REQUIRED TASKS:
a - Decide whether each statement below agrees with the text on Russian football fans, answering yes or no and quoting the words of the text that settle it: (i) Russian hockey fans in the Czech Republic displayed banners showing tanks. (ii) The march by Russian football supporters in Warsaw took place in 2014. (iii) The giant tricolor covered the entire Russian sector of the stadium.
b - Carry on the text about Russian football fans past its final sentence, keeping its tone and line of argument.

## begin SELECTED TEXT

Finally, the Russian fans (at least the ones who are photographed by reporters) are the readymade products of official propaganda, reproducing on their clothes and bodies all the typical corny kitsch of the era of Crimea and “getting up off our knees”: t-shirts emblazoned with slogans like “polite people” and “we don’t abandon our own,” budyonovkas and earflap caps twinkling with red stars, banners displaying toothy bears and Slavic Siegfrieds, kids in Armata tank t-shirts and, as the apotheosis of all this patriotic trash, a gigantic tricolor, covering half the Russian sector at the stadium, inscribed with the message “YOU’RE FUCKED.” Apparently, these people see this as the new Russia’s national idea.
This mayhem, however, kicked off long before Crimea. Russian fans have usually reserved the most boorish displays of great-power chauvinism and racism for trips abroad. In the Czech Republic, Russian hockey fans unfurled banners emblazoned with tanks and the promise to reprise 1968. In downtown Warsaw in 2012, football supporters staged a march in honor of Russia Day, nearly provoking a battle royal with Polish ultras. Fueled by beer and egged on by propaganda, Russian resentment shows itself to the hilt in the stands at football and hockey matches, taking symbolic revenge for the Soviet empire. Yeah, we forfeited a great power and never have learned how to play football, but we can smash chairs and smack Europeans in the kisser, “kick the shit” (otbutskat) out of them, as Vladimir Putin once put it, invoking a football supporter coinage. Ultimately, wasn’t it Putin who shared a bit of popular wisdom drawn from a tough childhood in Petersburg’s courtyards, i.e., you have to hit first?

## end SELECTED TEXT
## begin SUPPLIED MATERIAL

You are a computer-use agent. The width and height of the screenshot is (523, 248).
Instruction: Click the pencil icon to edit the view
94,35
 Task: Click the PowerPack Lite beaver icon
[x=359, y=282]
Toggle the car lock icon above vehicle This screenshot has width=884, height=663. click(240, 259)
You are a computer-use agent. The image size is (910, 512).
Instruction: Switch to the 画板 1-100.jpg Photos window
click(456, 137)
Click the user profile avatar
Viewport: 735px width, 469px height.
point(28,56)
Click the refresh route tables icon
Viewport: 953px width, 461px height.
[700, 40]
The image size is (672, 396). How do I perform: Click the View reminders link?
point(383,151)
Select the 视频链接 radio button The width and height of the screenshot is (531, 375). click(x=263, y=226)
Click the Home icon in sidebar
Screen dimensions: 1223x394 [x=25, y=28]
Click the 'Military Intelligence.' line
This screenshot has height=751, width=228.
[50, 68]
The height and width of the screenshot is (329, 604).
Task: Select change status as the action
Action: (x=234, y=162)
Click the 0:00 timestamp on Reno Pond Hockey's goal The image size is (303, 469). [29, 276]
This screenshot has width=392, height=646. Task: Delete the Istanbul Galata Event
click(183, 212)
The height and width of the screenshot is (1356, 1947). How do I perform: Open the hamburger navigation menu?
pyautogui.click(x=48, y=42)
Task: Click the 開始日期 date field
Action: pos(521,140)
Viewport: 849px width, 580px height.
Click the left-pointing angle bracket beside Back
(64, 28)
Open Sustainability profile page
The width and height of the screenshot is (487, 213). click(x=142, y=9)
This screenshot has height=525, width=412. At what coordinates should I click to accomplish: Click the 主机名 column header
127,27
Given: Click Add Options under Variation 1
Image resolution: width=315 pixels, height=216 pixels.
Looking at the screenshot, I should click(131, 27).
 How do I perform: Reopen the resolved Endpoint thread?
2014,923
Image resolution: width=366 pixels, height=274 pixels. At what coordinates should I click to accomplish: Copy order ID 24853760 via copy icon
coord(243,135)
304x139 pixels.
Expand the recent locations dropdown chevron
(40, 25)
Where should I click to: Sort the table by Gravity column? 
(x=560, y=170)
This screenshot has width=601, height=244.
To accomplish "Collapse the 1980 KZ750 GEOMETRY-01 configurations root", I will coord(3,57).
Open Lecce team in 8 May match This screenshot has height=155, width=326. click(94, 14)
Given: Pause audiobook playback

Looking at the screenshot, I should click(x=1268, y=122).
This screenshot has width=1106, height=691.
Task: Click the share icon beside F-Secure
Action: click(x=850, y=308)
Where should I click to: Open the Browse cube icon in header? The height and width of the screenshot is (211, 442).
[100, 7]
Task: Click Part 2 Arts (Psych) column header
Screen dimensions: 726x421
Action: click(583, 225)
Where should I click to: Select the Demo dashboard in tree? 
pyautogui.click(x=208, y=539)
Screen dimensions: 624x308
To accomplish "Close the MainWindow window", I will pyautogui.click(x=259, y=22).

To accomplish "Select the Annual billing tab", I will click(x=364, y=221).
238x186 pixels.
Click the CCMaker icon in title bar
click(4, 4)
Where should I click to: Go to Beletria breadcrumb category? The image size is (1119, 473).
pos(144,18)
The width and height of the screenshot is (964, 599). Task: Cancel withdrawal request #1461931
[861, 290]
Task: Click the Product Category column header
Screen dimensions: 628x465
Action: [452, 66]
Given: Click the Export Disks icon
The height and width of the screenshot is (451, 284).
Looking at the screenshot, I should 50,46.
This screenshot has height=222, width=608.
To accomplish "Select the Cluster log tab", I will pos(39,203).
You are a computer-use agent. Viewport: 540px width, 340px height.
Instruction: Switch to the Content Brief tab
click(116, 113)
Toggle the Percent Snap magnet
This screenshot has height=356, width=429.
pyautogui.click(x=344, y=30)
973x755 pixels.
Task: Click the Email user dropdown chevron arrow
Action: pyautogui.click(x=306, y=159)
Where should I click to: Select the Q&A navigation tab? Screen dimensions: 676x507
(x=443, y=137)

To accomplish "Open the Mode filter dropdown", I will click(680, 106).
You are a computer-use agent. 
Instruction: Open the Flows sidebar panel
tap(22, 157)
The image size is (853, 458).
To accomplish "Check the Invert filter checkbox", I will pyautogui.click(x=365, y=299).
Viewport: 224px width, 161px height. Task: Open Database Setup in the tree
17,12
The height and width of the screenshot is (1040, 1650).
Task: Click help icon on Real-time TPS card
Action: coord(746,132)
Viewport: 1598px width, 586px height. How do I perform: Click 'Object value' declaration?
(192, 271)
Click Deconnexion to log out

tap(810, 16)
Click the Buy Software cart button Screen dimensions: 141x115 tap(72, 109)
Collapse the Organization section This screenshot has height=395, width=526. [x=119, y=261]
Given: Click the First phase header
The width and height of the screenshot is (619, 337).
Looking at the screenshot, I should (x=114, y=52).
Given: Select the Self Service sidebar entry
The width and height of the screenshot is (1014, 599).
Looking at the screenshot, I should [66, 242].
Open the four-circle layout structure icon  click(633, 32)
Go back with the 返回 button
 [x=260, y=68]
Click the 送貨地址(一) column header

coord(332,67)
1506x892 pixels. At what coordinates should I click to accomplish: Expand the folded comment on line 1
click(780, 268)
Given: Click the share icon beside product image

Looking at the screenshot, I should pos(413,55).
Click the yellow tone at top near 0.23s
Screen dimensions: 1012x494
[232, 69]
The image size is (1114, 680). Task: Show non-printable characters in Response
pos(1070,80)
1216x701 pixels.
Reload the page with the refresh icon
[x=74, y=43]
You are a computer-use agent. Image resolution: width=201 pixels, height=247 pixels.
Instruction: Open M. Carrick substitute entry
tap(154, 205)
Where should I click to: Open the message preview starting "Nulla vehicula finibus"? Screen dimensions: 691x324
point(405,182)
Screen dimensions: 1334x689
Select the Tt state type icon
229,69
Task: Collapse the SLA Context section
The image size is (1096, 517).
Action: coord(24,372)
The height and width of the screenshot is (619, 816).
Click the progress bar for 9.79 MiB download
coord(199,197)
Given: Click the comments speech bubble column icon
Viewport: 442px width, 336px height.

## end SUPPLIED MATERIAL

RESULTS OF THE EXERCISE:
a -
(i) Yes: "In the Czech Republic, Russian hockey fans unfurled banners emblazoned with tanks and the promise to reprise 1968."
(ii) No: "In downtown Warsaw in 2012, football supporters staged a march in honor of Russia Day"
(iii) No: "a gigantic tricolor, covering half the Russian sector at the stadium"

b -
The fans in Marseille did just that, and in this sense they are worthy ambassadors of Putin’s Russia.
As MP Lebedev would have it, they should be greeted at the airport as heroes, just as the bikers have been greeted when they return from their patriotic motorcycle rallies. They should be secretly awarded state honors, as the “polite people” were in their time for bringing Crimea back into the fold. And they should be elected to seats in the Public Chamber and State Duma. Football hooliganism is a matter of national importance in hybrid Russia.
The term “football hooliganism” (okolofutbol) quite precisely reflects the essence of events. Despite the adult budgets of its premier league teams and national squad, despite the purchase of international stars (a typical strategy of superficial modernization), Russia has remained an average performer in the world rankings, both in terms of its own national championship and the performances of its national team. Before the start of the Euro 2016, our country was ranked twenty-ninth in FIFA’s world ratings. But, at the same time, a fan movement based on the British model has very quickly and naturally put down roots in Russia. Books by Dougie Brimson, who has written authoritatively on England’s football fan culture, have achieved cult status among Russian supporters. Without becoming a world football power, Russia has succeeded brilliantly in hybrid football hooliganism, spewing its entrenched and publicly recognized culture of violence onto the international arena.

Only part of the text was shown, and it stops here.